◆ How to complete this task:
Retype all of the data word for word, without pictures.

[Information given — start]

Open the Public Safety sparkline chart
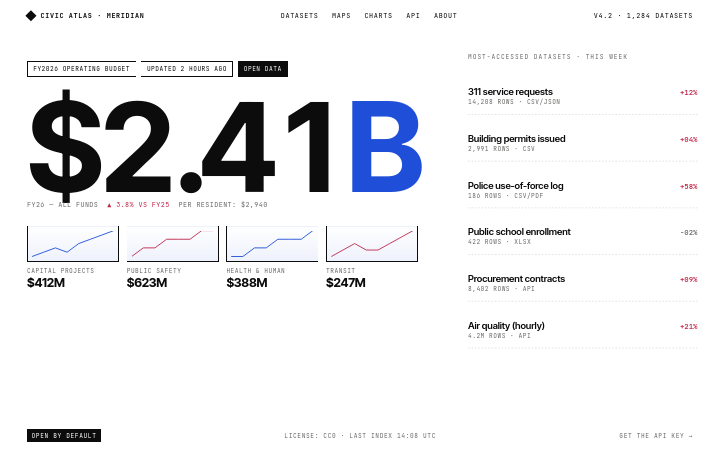 pyautogui.click(x=173, y=244)
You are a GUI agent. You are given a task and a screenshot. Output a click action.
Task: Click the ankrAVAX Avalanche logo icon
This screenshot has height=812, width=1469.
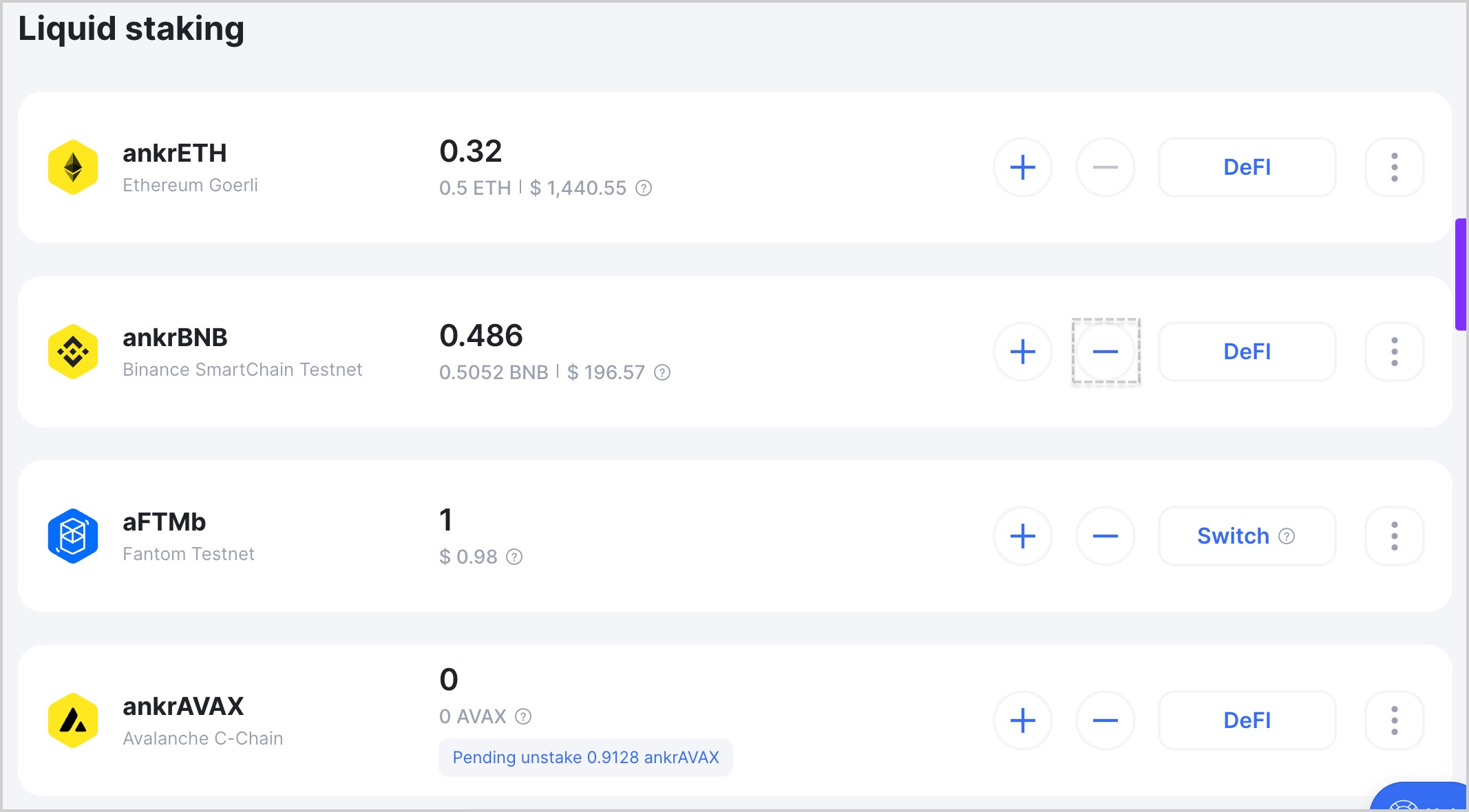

[Information given — finish]

◆ Written solution:
Open the Public Safety sparkline chart
 pyautogui.click(x=173, y=244)
You are a GUI agent. You are given a task and a screenshot. Output a click action.
Task: Click the ankrAVAX Avalanche logo icon
This screenshot has height=812, width=1469.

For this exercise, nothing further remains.